10/16/2011
La bandera blanca con el patujú, explicaba muy escuetamente Adolfo Chávez, es el emblema que emerge como un símbolo de los pueblos originarios de las tierras bajas, es una enseña que “refleja paz y armonía”.
Tiene un gran fondo blanco en representación de la fortaleza que genera la unidad de todos los pobladores del territorio. El color blanco es la amalgama de los infinitos colores que contienen el universo de intereses que pueden existir en el territorio representado. El color blanco representa la inteligencia y la sabiduría indispensable para construir un futuro respetuoso de las diferencias y digno para todos. El color blanco también es la oferta de paz que hacen los pueblos amazónico-platenses a los hermanos del planeta, para una convivencia en armonía con los otros y la naturaleza. El color blanco reclama al individuo y a la comunidad la espiritualidad indispensable para aceptar la cultura humanista en reemplazo de la cultura del poder que nos esclaviza.

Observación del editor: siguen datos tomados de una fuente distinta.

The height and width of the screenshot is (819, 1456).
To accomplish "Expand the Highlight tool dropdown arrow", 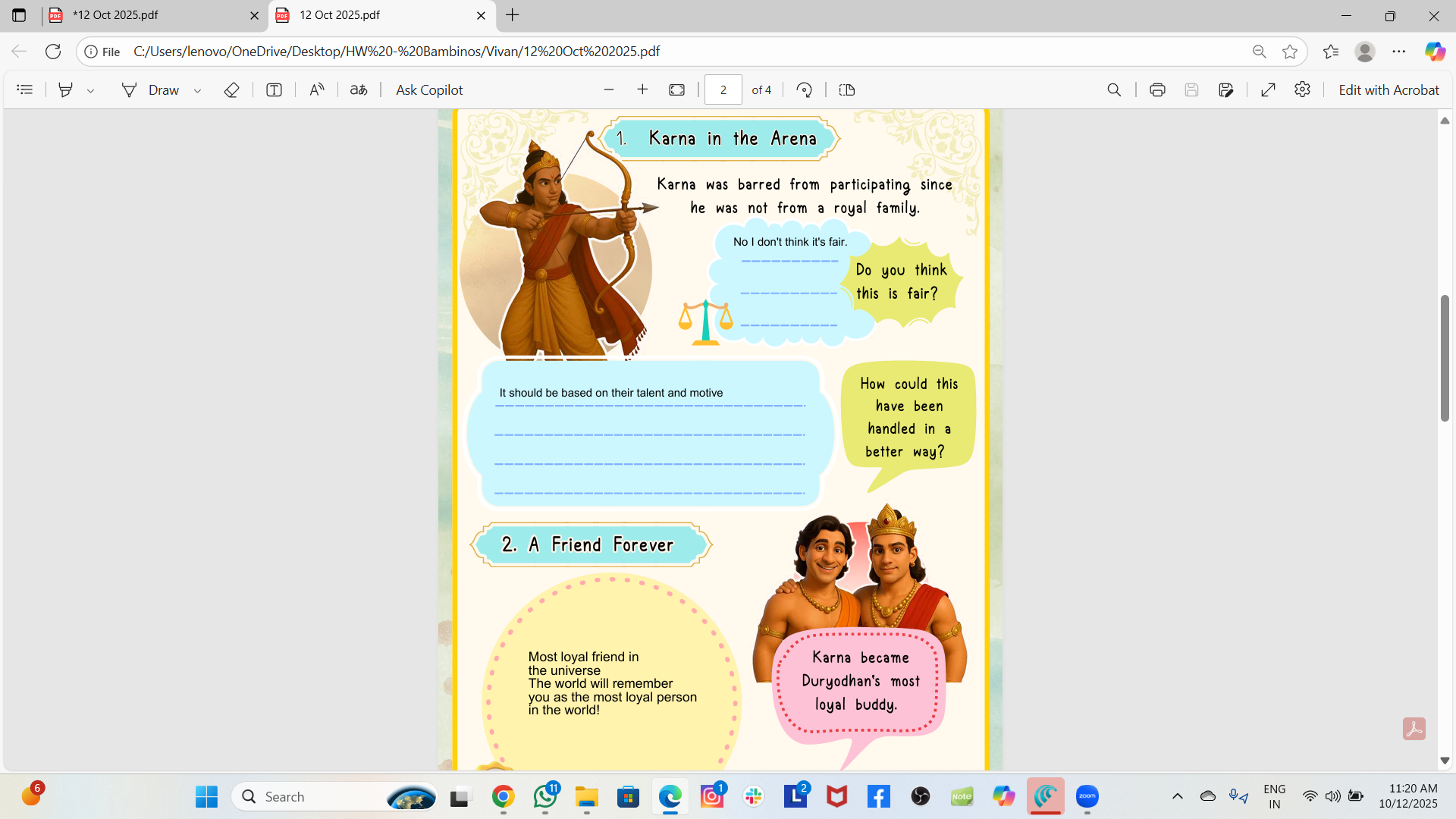I will click(x=90, y=91).
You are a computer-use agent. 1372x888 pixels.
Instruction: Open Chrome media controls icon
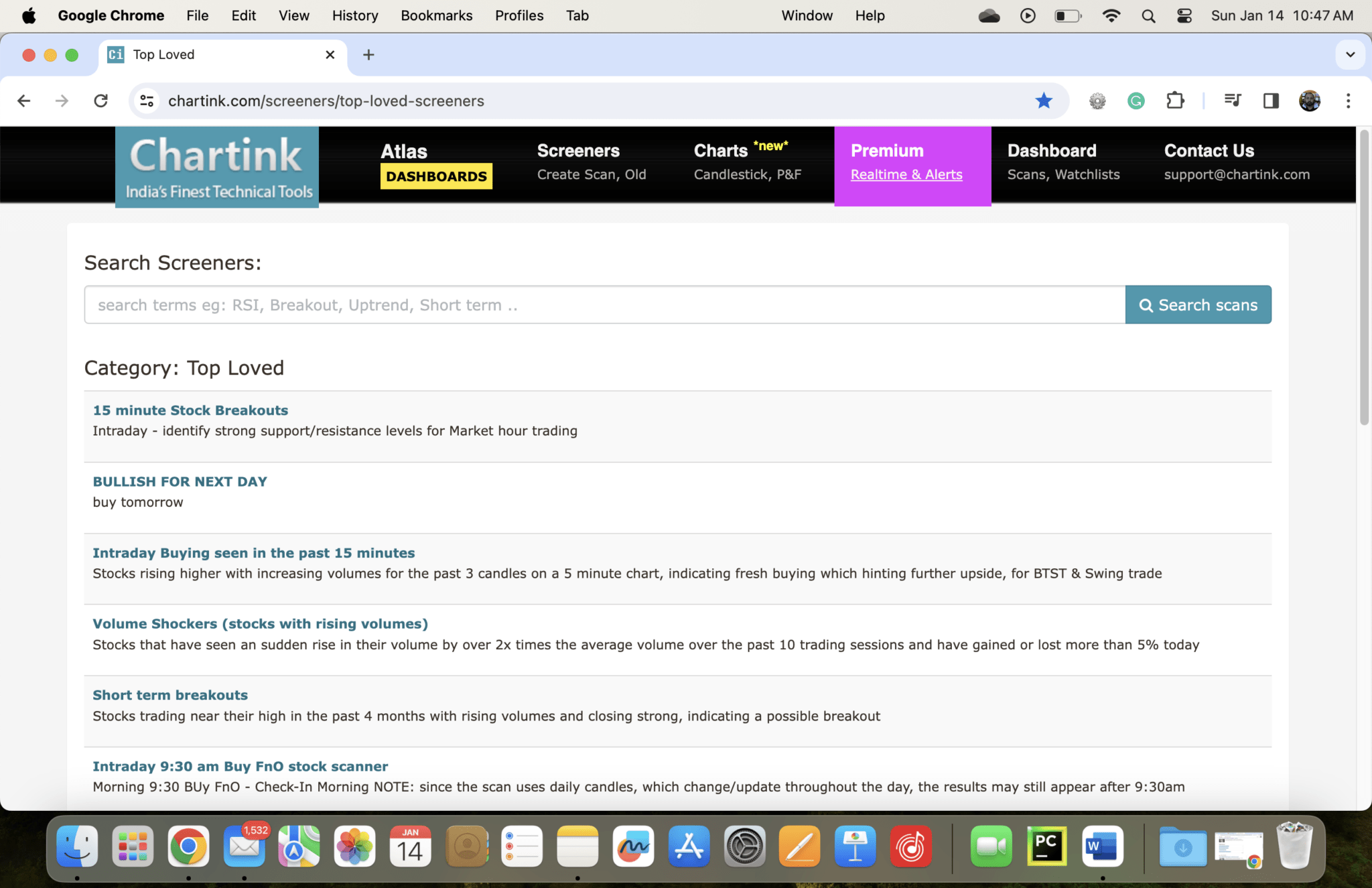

La flor de patujú con los colores de la bandera boliviana sobre el fondo blanco simboliza la simbiosis de la herencia cultural nativa y europea, representa el mestizaje republicano, la armoniosa sinergia indispensable para la unidad respetuosa de las diferencias que conforman las distintas identidades incluidas en el territorio de las tierras bajas.
Finalmente la flor de patujú representa el equilibrio indispensable para un sostenido florecimiento de la exuberante belleza en el ser humano y su hermana la naturaleza, del amor y la felicidad del género humano.